In general, the real estate market changes rapidly, and timing is a large factor in a sale price. Many of the factors of the larger market are out of your hands—mortgage rates, the local economy, the national economy, consumer confidence and the availability of homes for sale all influence a final price.

Rick Snow, a Realtor® with Exit West Realty in El Paso, TX, says when determining comp prices, you have to compare apples to apples.

“I try to find properties within 150 square feet either side of the subject property with similar features,” Snow says. “The number of bedrooms doesn’t really matter because they are all figured into the square footage, but baths, 1/2, 3/4 or full give more value. For example a three-bedroom, two-bath home that is 1,800 square feet would come out the same as a four-bedroom, two-bath home that’s 1,800 square feet, but a three-bedroom, 2 1/2 bath would be worth more.”

Will home improvements help?

If you look through the listings and feel like your house isn’t up to snuff, you may think about remodeling. Before you do, though, you should determine if the cost of remodeling will be worth the amount a renovation will add to your property.  For example, if you remodel your bathroom, it will cost you anywhere from $10,000 to $30,000, and you’ll gain back an average of 66% of the money you spent. Beyond that, however, will the shiny new bathroom be the tipping point for a buyer to select your home over another? You can’t know for sure.

Snow says home improvements can be challenging.

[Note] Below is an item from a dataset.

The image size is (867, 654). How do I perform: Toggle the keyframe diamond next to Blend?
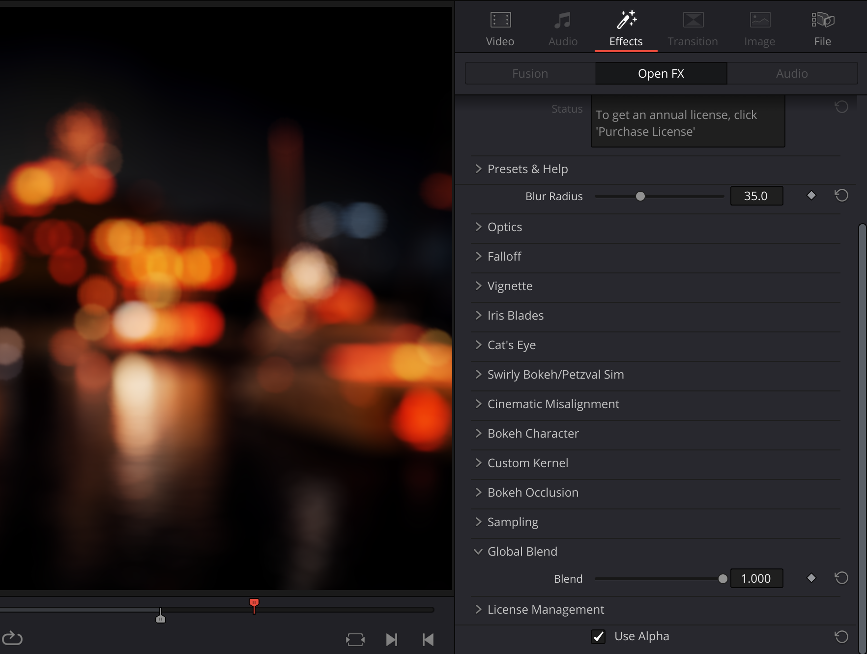[x=812, y=578]
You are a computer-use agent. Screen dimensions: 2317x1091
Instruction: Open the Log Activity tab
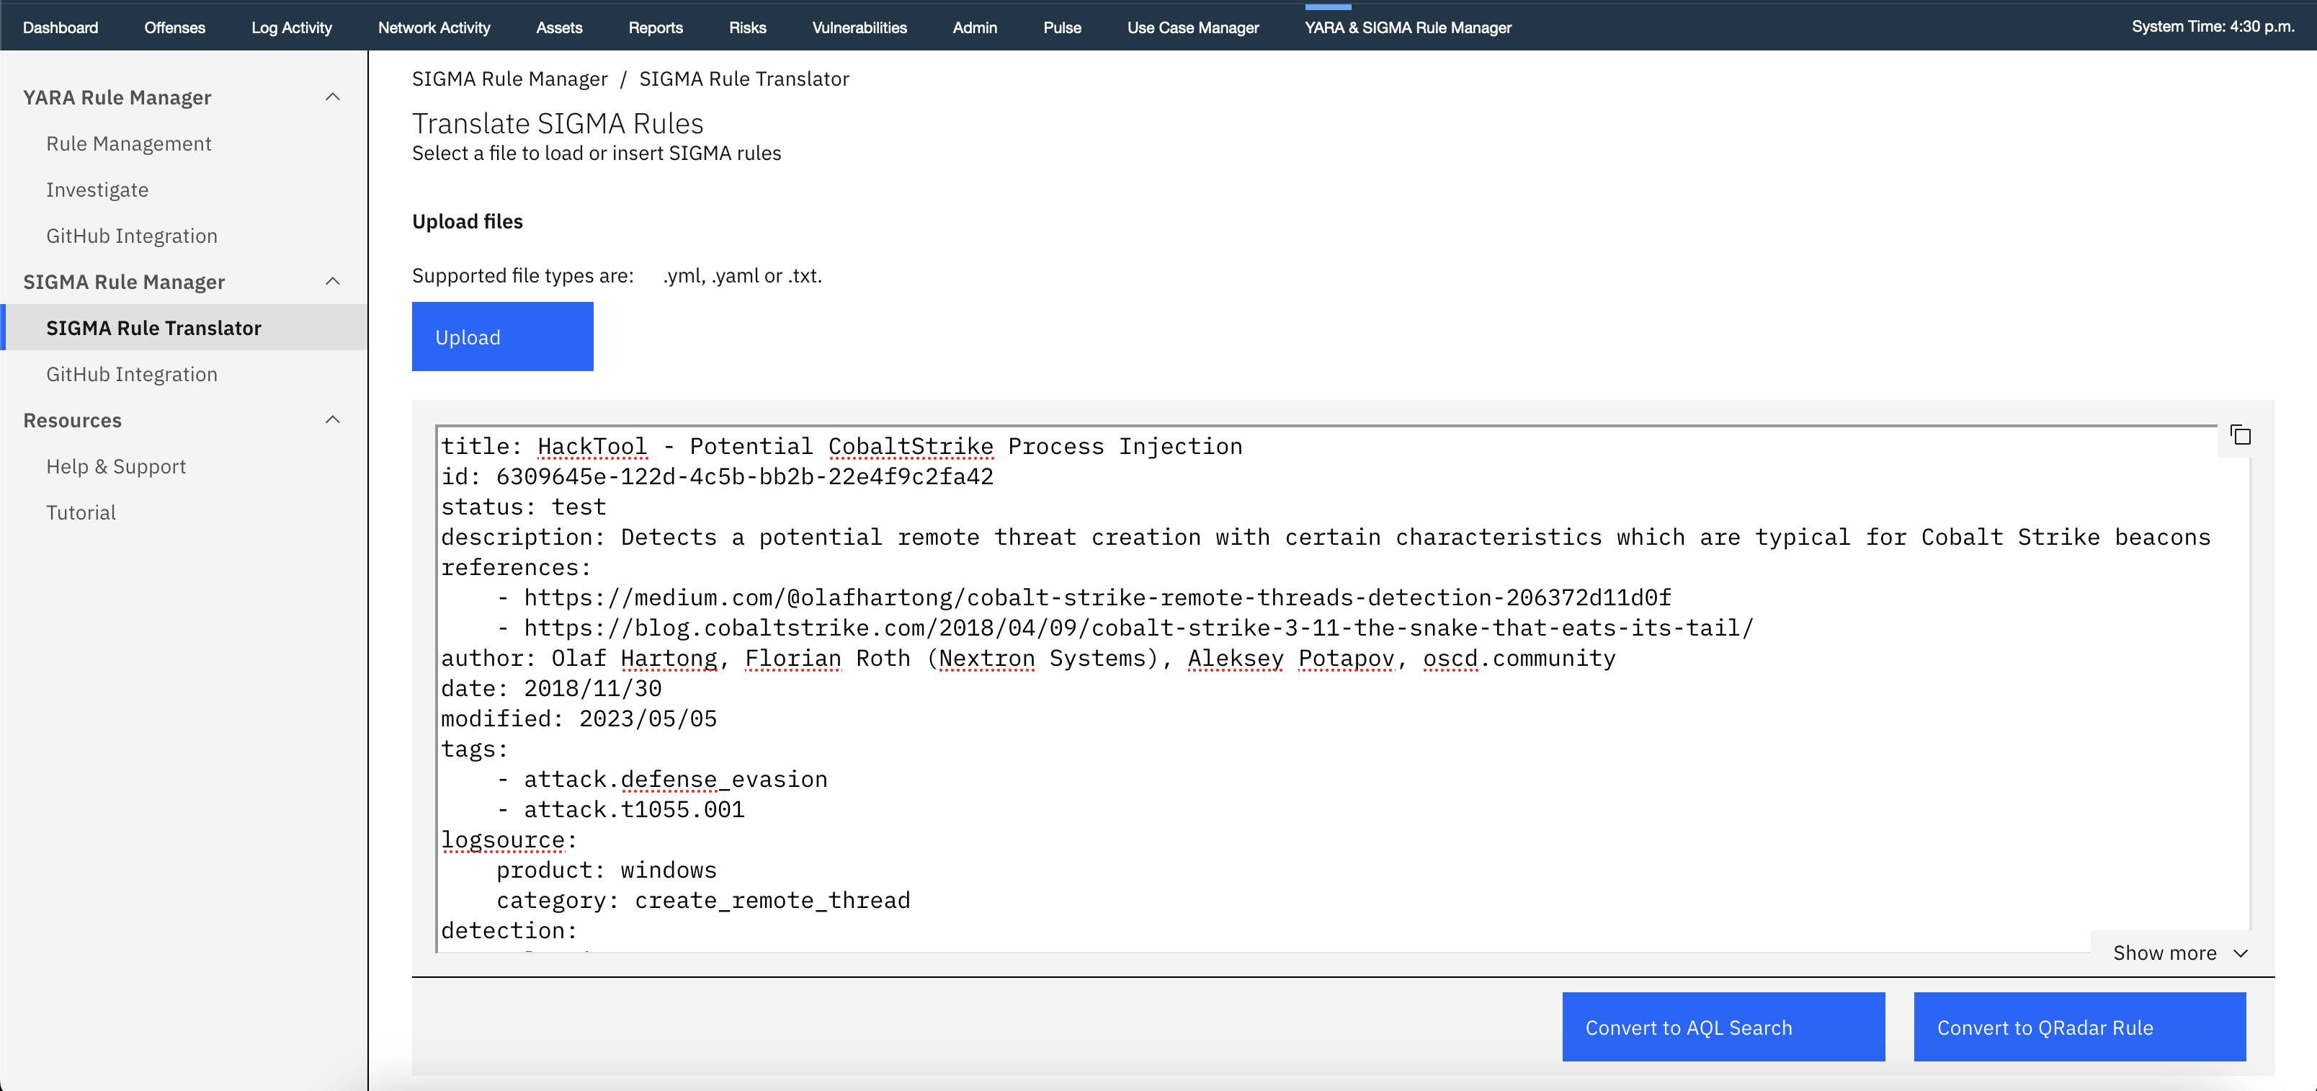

“Homeowners often believe they can recapture money that is spent on improvements dollar for dollar, and that just isn’t the case. Many improvements add marketability but not additional value. Even projects that add value typically don’t bring back a dollar-for-dollar return on investment. The other ‘drawback’ to improvements is personal taste. The things you like and are willing to spend money on to make your home more pleasing to you, I might not like. Then when I am looking at the house, in my mind I’m thinking how much it will cost me to get rid of this or that. Many buyers then base their offer on value minus what it’s going to cost me to make it the way I want it.”

If you are going to make some improvements with the hopes of increasing your home’s value, just be careful not to do too much remodeling.

“Be sure to consider the potential negative consequences of ‘over-improving’ your home for the neighborhood,” Lerner says. “It could be harder to sell your home in the future if it’s much larger or more expensive than the surrounding homes.”

Bottom line: The price houses are going for in your neighborhood definitely provide some insight into how much you might be able to get for yours. Just remember, that there are a lot of factors that go into how much people will pay for a house, and digging deeper will help you get the best picture of what yours may be worth.